Intravenous Administration of Antisense Oligonucleotide Incorporated into PLGA Nanoparticles Alters the Pattern of Organ Distribution and Gene Knockdown Effects

Antisense Oligonucleotides (ASOs) were recently approved for treating diseases that are unable to be treated by conventional modalities. However, the approved ASOs target limited organs, particularly the liver, as a result of their pharmacokinetic nature. Here, we report a detailed analysis of the biodistribution and gene knockdown (KD) activity of ASO in organs in the whole body by using ASO incorporated into nanoparticles (NPs). Biodegradable poly(lactide-co-glycolic acid) was used as a matrix of NPs and the Malat1 gene, which is expressed in many organs, was selected as a target of ASO. NPs enabled dramatically high accumulation of ASO in the liver, spleen, lung, and heart compared with that of naked ASO in mice.
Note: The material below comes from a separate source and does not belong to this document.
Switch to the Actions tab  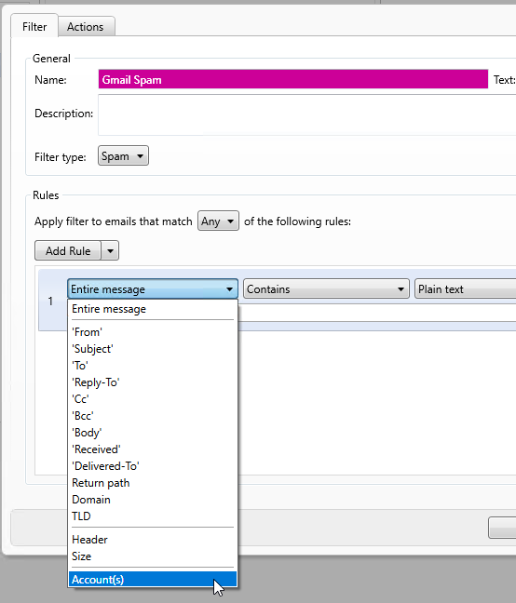tap(87, 27)

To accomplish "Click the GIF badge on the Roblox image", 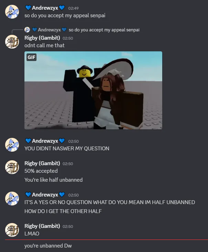I will 31,57.
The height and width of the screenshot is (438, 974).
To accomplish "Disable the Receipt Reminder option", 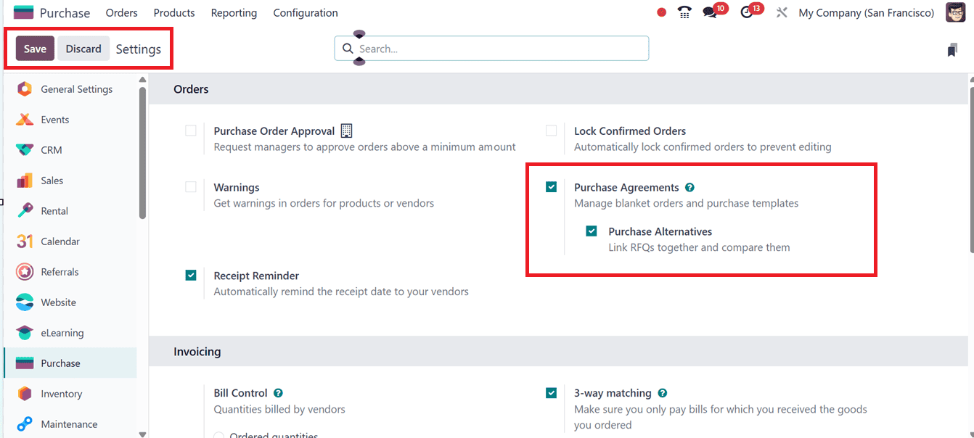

Notably, high accumulation in the organ did not always result in the KD effect because of the difference of susceptibility to the KD effect in cells that take up NPs. While we used 1 order of magnitude lower dose of ASO compared with conventional naked ASO treatments, NPs showed KD effects not only in the heart but also in the lung and kidney, where naked ASO did not show KD effects. Here, we clarify the unique biodistribution and KD effects of ASO incorporated in NPs. These findings will contribute to the development of an ASO delivery system to target atypical organs with reduced side effects.

PLGA nanoparticles; antisense oligonucleotides; biodistribution; drug delivery system; intravenous administration.